Ficará calmamente assistindo a tudo, como se isso não repercutisse na formação dos alunos da  medicina ?

Os fatos não podem ser desmentidos, interpretados, e ignorados.

A Famema precisa rever seu modelo de ensino.

As outras faculdades: USP (São Paulo e Ribeirão Preto), Unesp, Unicamp e Famerp foram melhores com o modelo tradicional de ensino em 2011.

Como os ufanistas defensores do “PBL made in Brazil” irão explicar ?

O modelo tradicional tão vilipendiado pelos defensores do PBL saiu-se vitorioso em 2011.

Placar 5 a 1.

Goleada !

Dizer que a avaliação não era bem assim, que essas pesquisas não avaliam nada, é duvidar da inteligência dos alunos e dos professores que discordam do modelo de ensino.

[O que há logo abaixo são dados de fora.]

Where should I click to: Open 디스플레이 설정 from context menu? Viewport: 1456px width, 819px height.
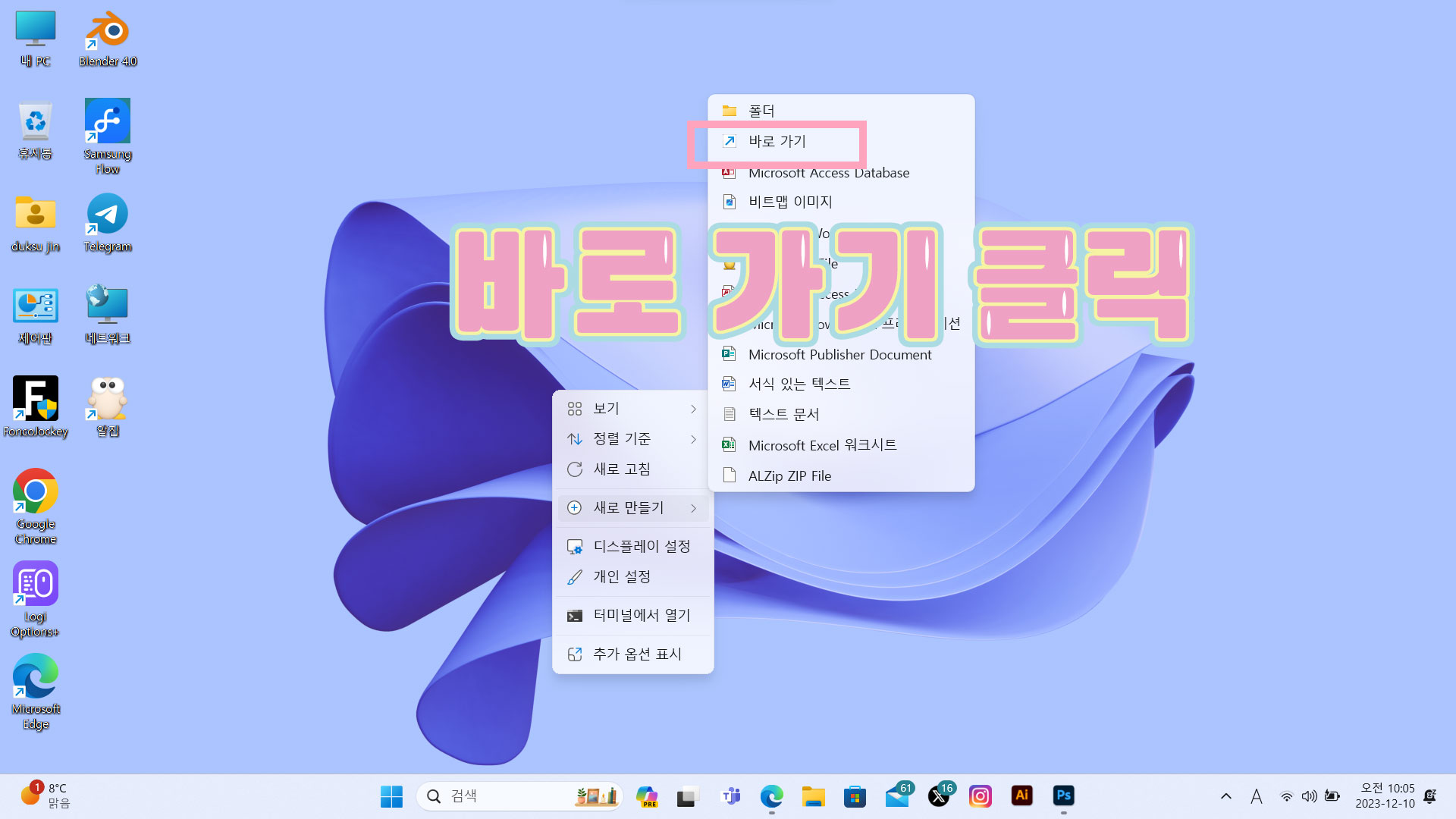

A Famema precisa voltar a ter padrão excelência em ensino.

Uma grande instituição.

Tem potencial para isso.

Os alunos passam…

Os docentes passam..

Mas, o legado de lutas por melhorias permanece nas gerações presentes e futuras.

A hora da luta é agora !

Avante Famema !

Reformas no modelo de gestão administrativa e  pedagógica  urgentes !

Faça a sua reflexão…

Seja honesto com você mesmo.

Está tudo bem com a Famema ?

A luta é de todos os que têm uma história aqui na Famema.

E você  aluno da Famema vai lutar ou ficar inerte diante de tais fatos ?

rui barbosa 2 “Aquele que não conhece a verdade é simplesmente um ignorante,  mas aquele que a conhece e diz que é mentira, este é um criminoso”.